Women Rule the World in Cirque du Soleil’s Latest Offering
I think we can all agree that women have taken a back seat to men for far too long. The election was stolen from Hillary. Beyonce may have preordained it in her song “Rule the World,” but real change comes unevenly. Women like AOC and Katie Porter are shaking up the House of Representatives like never before, but abortion rights protected by Roe v. Wade are under assault. Cirque du Soleil’s latest offering, Amaluna, creates a fantastical world of kick-ass female warriors which takes it to the next level. Set on a mysterious island ruled by women, Amaluna (a fictitious word derived from the root “ama” which translates as mother in several languages and “luna” which translates as “moon”) celebrates the power and the mystique of women.
But if you’re worried that shirtless, ripped men don’t get their due, fret no more.

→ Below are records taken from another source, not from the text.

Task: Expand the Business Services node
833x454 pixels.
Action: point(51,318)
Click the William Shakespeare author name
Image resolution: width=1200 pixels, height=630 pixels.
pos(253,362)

There’s enough chiseled beefcake on display worthy of an Abercrombie and Fitch commercial. But the men are clearly interlopers in a woman’s world. While Cirque shows aren’t known for their narrative story, the Cirque du Soleil web site provides a more detailed explanation to fill in the gaps of the drama unfolding on stage amidst a spectacular display of visual and sonic wizardry. The creative team drew their inspiration from Shakespeare’s The Tempest as well as Elizabethan sources, but at its core, it’s your basic boy meets girl paradigm where [spoiler alert] love triumphs in the end. Romeo and Miranda are our two star-crossed young lovers who are brought together by Miranda’s mother, the powerful rock goddess warrior Prospera. But their love is threatened by Miranda’s protective (and jealous) pet Cali, a half lizard, half human. True to Cirque fashion, Lizard Man starts the pre-show off with some comical antics with the audience, helping himself to audience members’ popcorn, climbing every which way throughout the enclosed tent/arena and working his tail in a way that’s hard to take your eyes off him.
One of the most striking set pieces of Amaluna is the giant glass water-bowl which sits center stage. And nowhere is it used more tantalizingly that when Romeo first lays eyes on Miranda. Miranda is performing some stunning aerial work when she suddenly plunges into the water. Romeo watches from afar, transfixed by her beauty. Romeo makes his presence known and there is a tender playful moment when she kicks water on him. His shirt gets wet, leaving our hero no choice but to take it off, revealing his enviable torso. The audience gasps in approval. But their tender romance is short-lived. It’s not long before the Warrior Queen intervenes and separates the young lovers. But don’t despair, true to Cirque tradition, there are plenty of gravity-defying spectacular gymnastic feats to keep you on the edge of your seat while wondering if Romeo and Miranda will be reunited.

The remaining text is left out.